I understand its a vague question, I'm just trying to understand the fish better, so I can become a better fisherman.


----------



## partlyable (Mar 2, 2005)

Green watermelon if I only had 1.


----------



## Bassbme (Mar 11, 2012)

I base my color selection more on water color, than I do anything else. There are definitely times that bass key in on specific food sources more than they do others, but I usually change the style of the bait and the type of presentation, rather than change colors. 

The dirtier the water, the darker the color. The clearer the water, the more colors I can use. And the more natural colors I go with. With that said, the one color I use most often for bottom contact baits, or baits that I fish in cover, is brown and orange. Other colors for that category of baits would be, black with blue, black with red, or the green pumpkin with chartreuse tips that Bad Bub mentioned earlier. 

For free swimming baits, I most always use a color that would imitate bait fish. Again, for me, water color dictates bait color. Chartreuse and white, or black for dirtier water. Chartreuse and white, straight white, or colors that represent bluegill, perch, or shad in clearer water. 

But, as Cajunsaugeye intimated, color choice really depends on what you're trying to make your bait look like. Fall would be the only time of year that I would favor colors that represent bait fish over other colors that may not. But I don't care what species of bass I'm after, or what time of year it is .... I'm always going to have a rod with a brown and orange bait rigged and ready to go, somewhere in my boat.


----------



## sciotoyaker (Jan 23, 2015)

Perhaps I should have worded my question differently.
I want to learn about what time of year bass feed on different food sources. I know bass have 2 mainstays in their diet. Crawfish, and baitfish. I also know smallmouth school up in the fall and feed heavily on schooling baitfish. About what time in the early spring do bass start feeding? And is it on craws, or baitfish? Or is it lake/river dependent? Or is it temperature dependent?

○ ○ ○ ○ ○ ○ ○

Task instructions -
**a)** In the bass fishing thread, which color does Bassbme use most often for bottom contact baits or baits fished in cover?
**b)** Repeat the part of the bass fishing thread from "But, as Cajunsaugeye" to "it temperature dependent?" word for word.

○ ○ ○ ○ ○ ○ ○

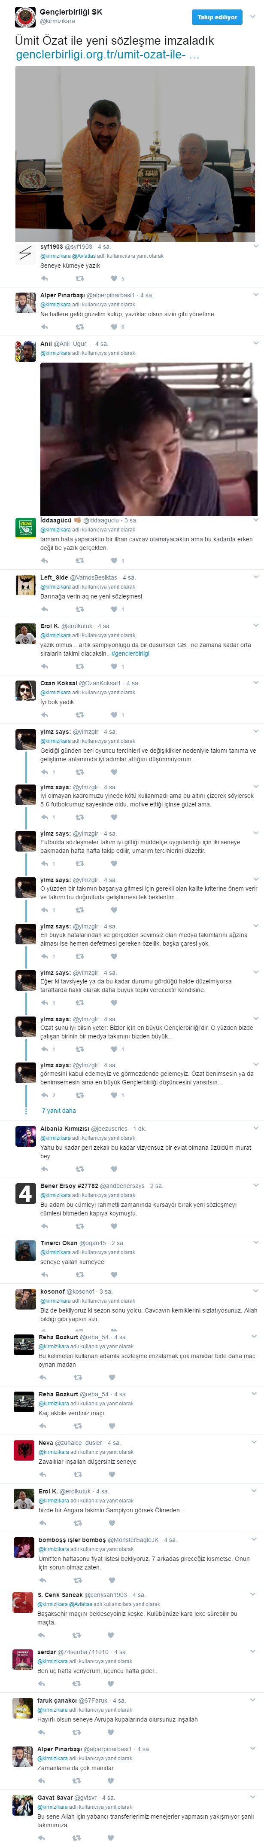Like Bener Ersoy's tweet

tap(114, 1226)
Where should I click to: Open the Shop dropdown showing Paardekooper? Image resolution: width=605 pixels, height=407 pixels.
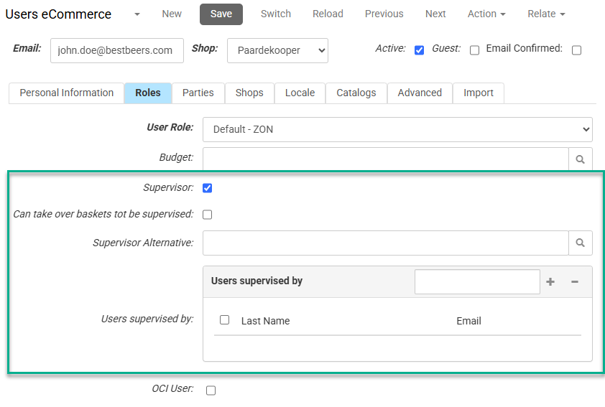[x=277, y=51]
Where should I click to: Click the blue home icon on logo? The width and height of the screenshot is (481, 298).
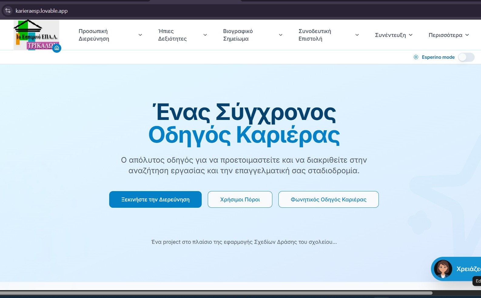pyautogui.click(x=57, y=48)
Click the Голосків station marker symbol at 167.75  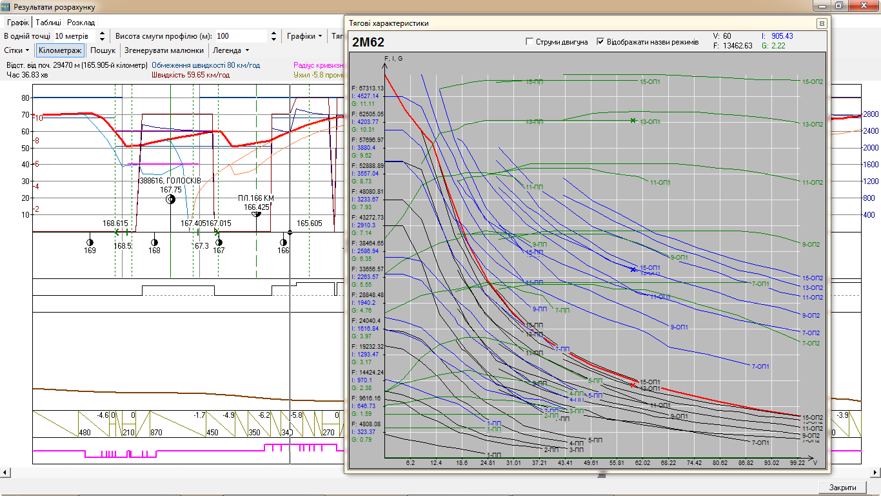point(170,200)
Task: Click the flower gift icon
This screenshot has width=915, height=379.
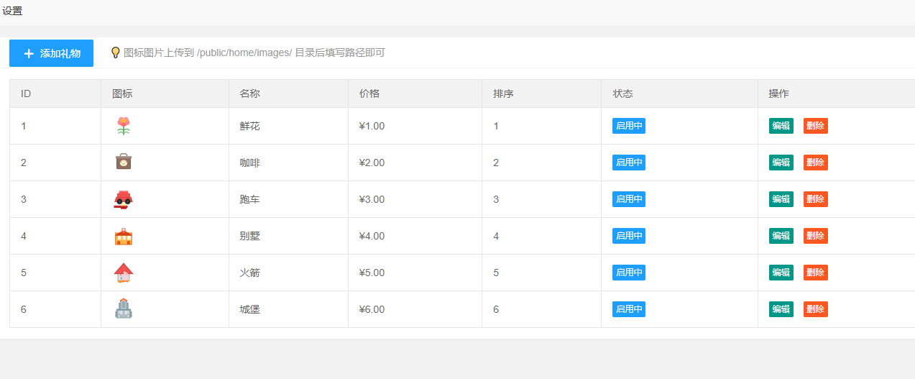Action: [x=124, y=126]
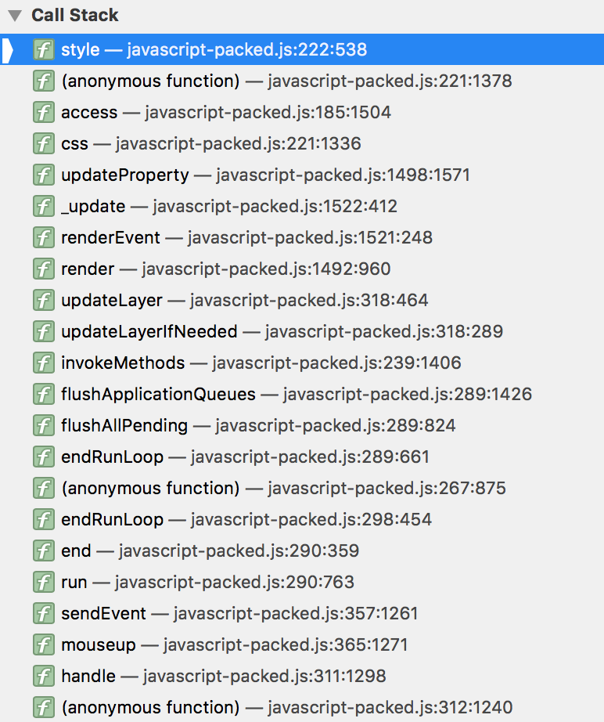Click the function icon next to sendEvent
Image resolution: width=604 pixels, height=722 pixels.
(x=44, y=614)

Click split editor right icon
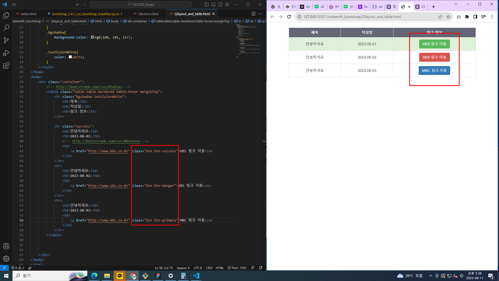(x=253, y=14)
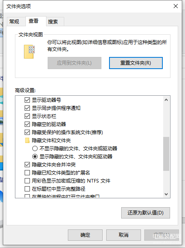Click the 隐藏文件和文件夹 folder icon
The height and width of the screenshot is (248, 185).
(x=27, y=140)
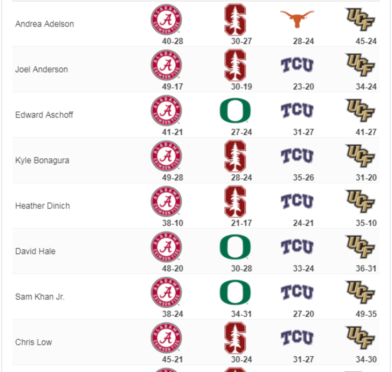
Task: Click the name Andrea Adelson
Action: (x=44, y=24)
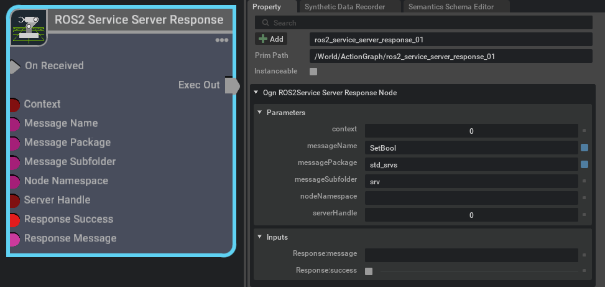Collapse the Ogn ROS2Service Server Response Node section
This screenshot has width=605, height=287.
pos(256,93)
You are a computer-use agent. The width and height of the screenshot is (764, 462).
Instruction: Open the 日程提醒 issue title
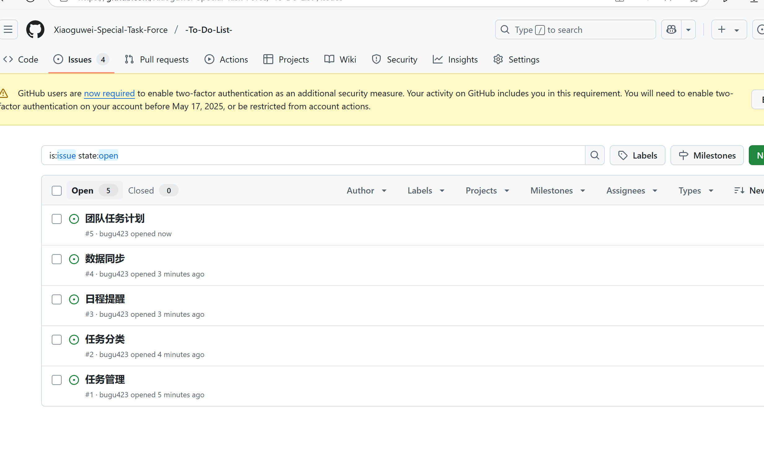pos(105,299)
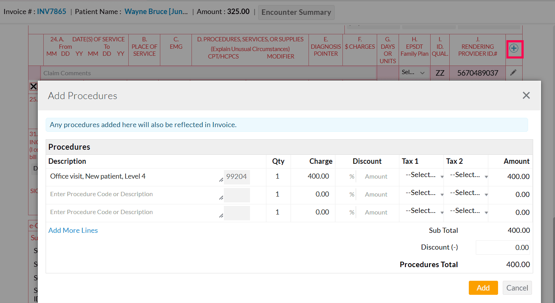Click the Add button to save procedures

483,288
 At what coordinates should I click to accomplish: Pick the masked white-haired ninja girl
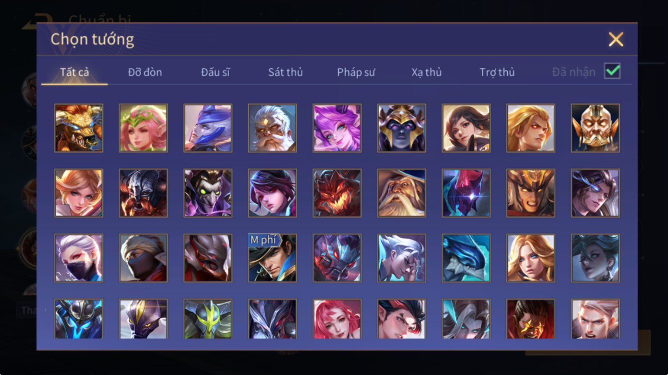79,258
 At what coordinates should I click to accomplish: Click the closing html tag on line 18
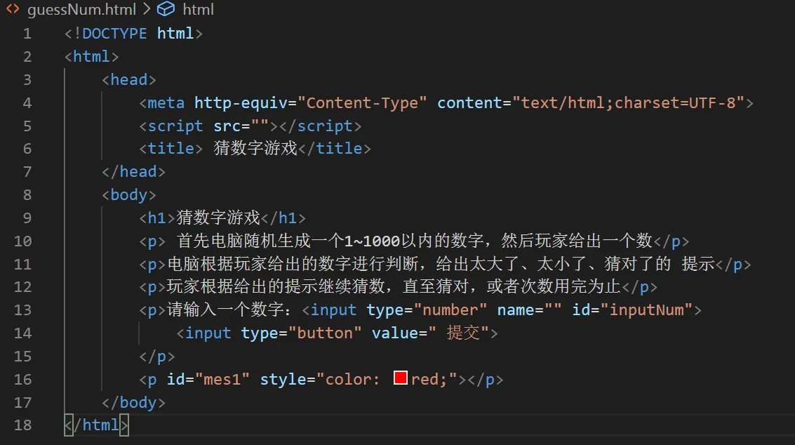click(97, 425)
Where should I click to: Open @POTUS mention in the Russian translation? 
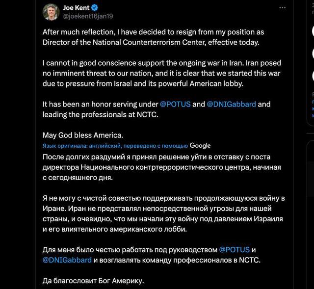(234, 249)
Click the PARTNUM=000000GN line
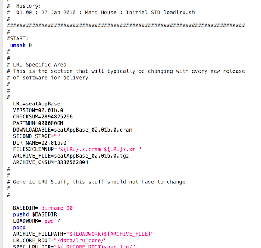 38,123
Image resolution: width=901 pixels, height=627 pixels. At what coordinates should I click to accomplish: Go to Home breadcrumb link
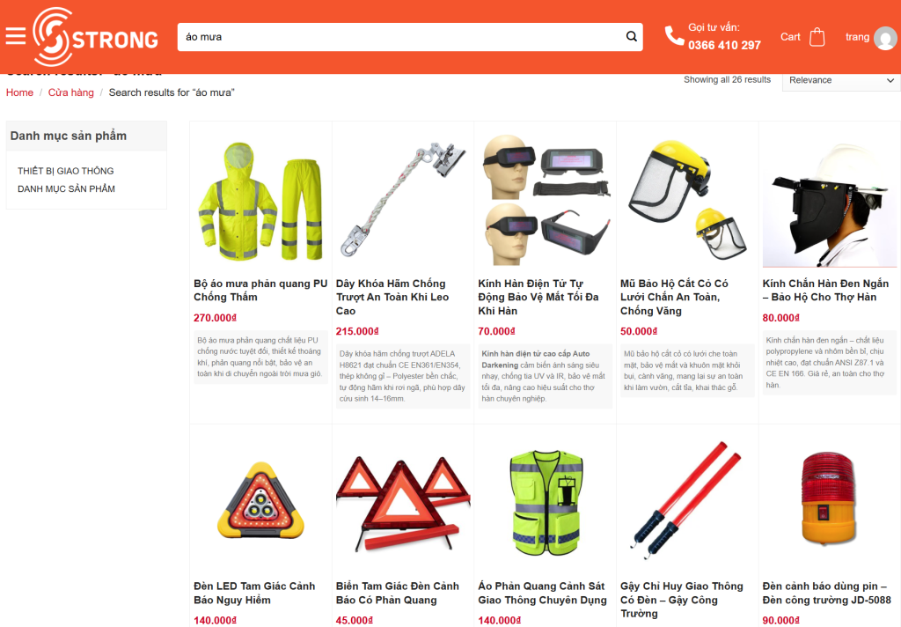click(19, 92)
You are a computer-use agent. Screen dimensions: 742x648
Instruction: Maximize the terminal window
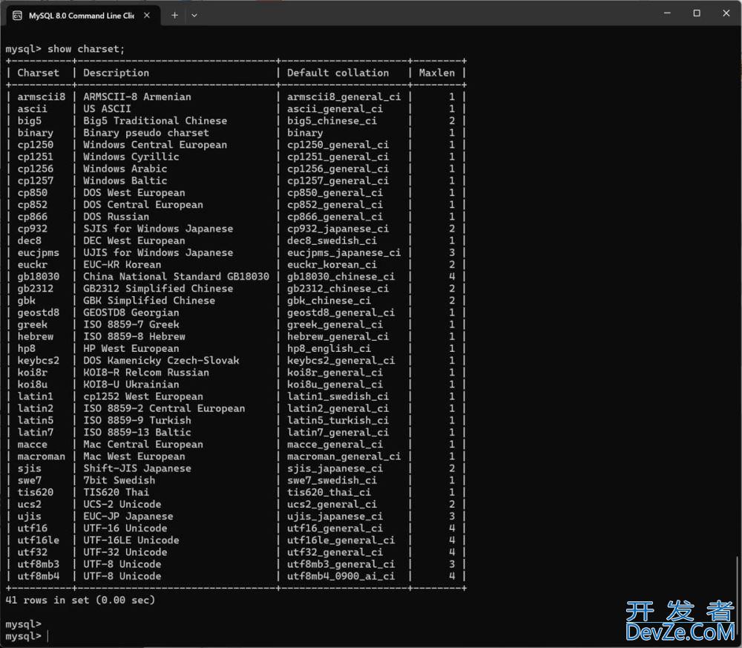tap(697, 13)
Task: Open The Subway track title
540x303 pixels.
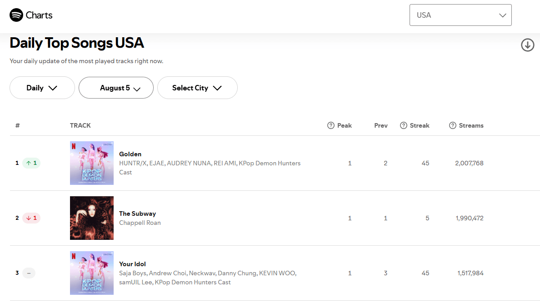Action: click(137, 214)
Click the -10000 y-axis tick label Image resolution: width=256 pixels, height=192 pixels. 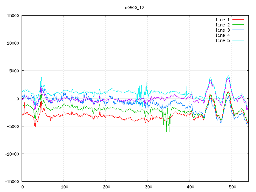pyautogui.click(x=12, y=154)
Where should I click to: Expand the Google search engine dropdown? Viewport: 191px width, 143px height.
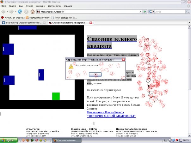(x=153, y=12)

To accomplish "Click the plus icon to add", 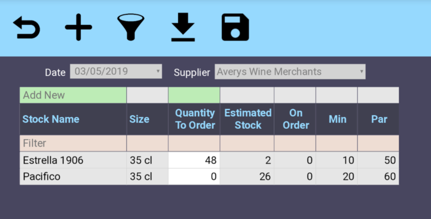I will [x=78, y=28].
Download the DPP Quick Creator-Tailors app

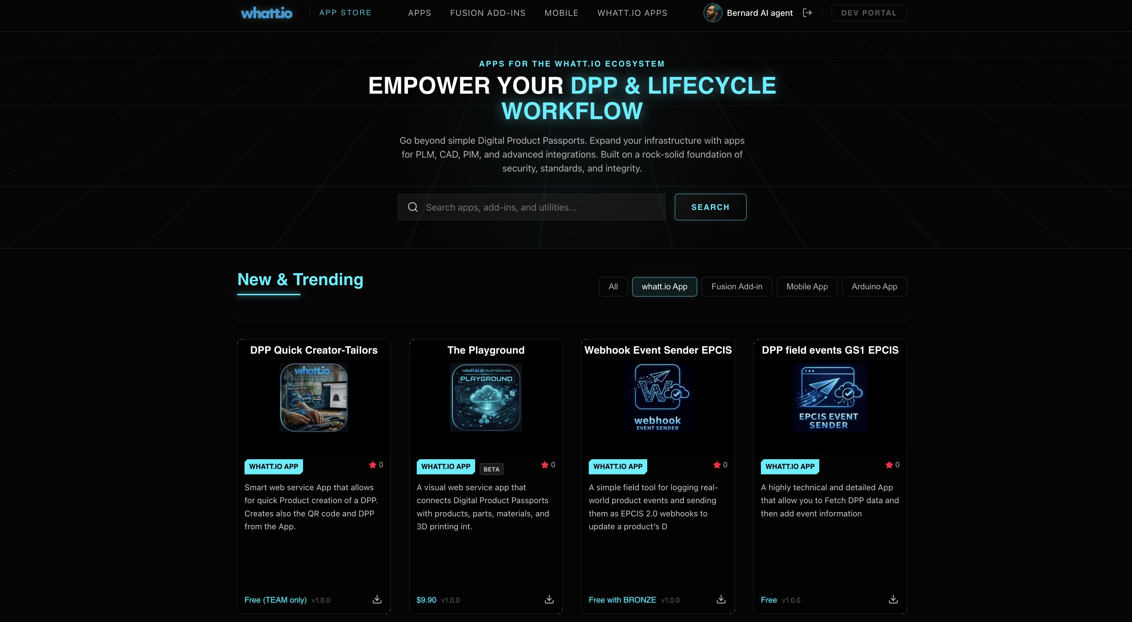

○ ○ ○ ○ ○ ○ ○

Task-by-task outputs -
**a)** Brown and orange.

**b)**
But, as Cajunsaugeye intimated, color choice really depends on what you're trying to make your bait look like. Fall would be the only time of year that I would favor colors that represent bait fish over other colors that may not. But I don't care what species of bass I'm after, or what time of year it is .... I'm always going to have a rod with a brown and orange bait rigged and ready to go, somewhere in my boat.


----------



## sciotoyaker (Jan 23, 2015)

Perhaps I should have worded my question differently.
I want to learn about what time of year bass feed on different food sources. I know bass have 2 mainstays in their diet. Crawfish, and baitfish. I also know smallmouth school up in the fall and feed heavily on schooling baitfish. About what time in the early spring do bass start feeding? And is it on craws, or baitfish? Or is it lake/river dependent? Or is it temperature dependent?